Activity ▸ Could you count how many lines of the data include "size" and answer with the number only?

(Pixel coordinate grounding data)
■ ■ ■ ■ ■ ■ ■
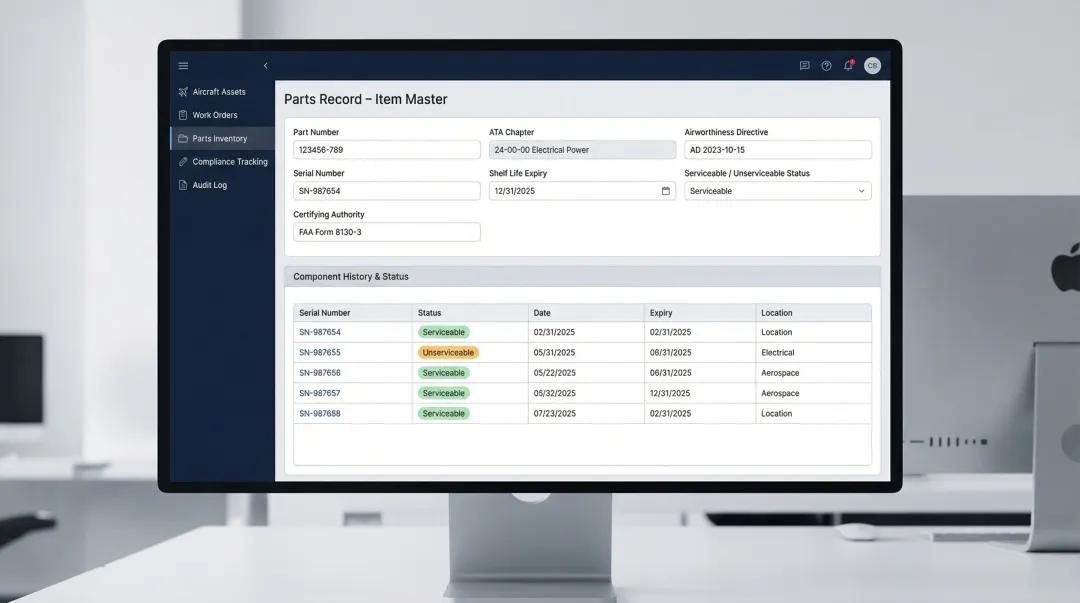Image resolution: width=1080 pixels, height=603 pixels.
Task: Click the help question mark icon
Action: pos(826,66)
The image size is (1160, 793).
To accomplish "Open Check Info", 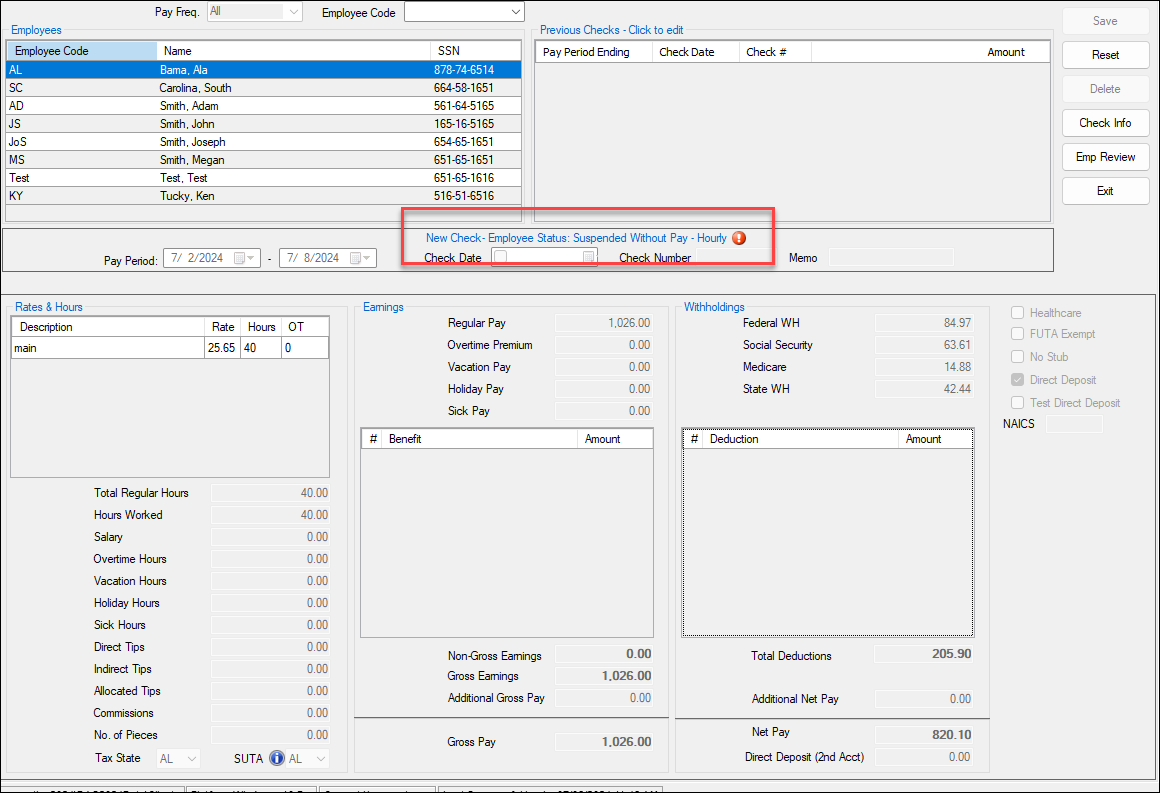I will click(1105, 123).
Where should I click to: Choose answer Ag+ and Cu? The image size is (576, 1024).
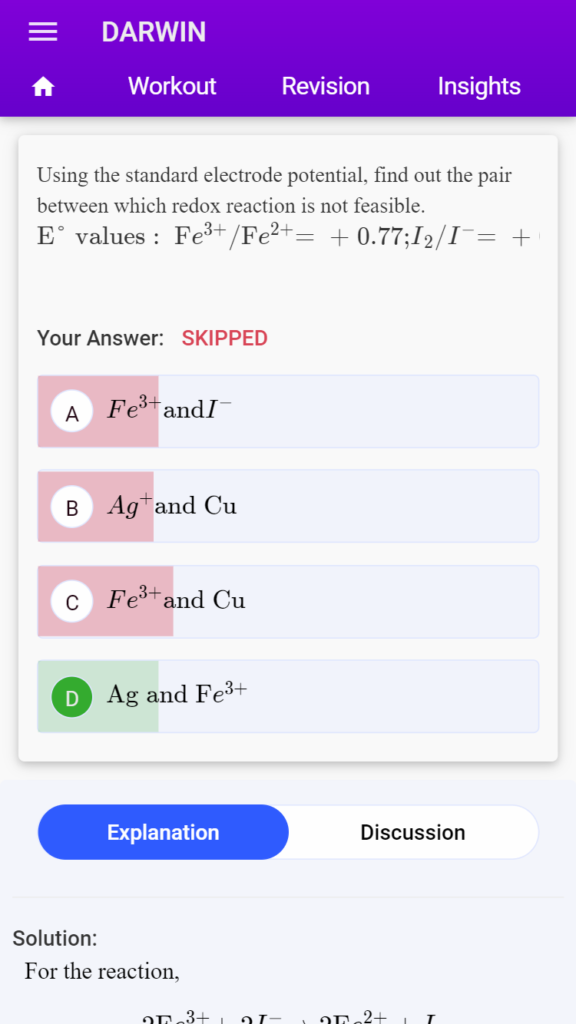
■ ■ ■ ■ ■ ■ ■
Response area ▸ 2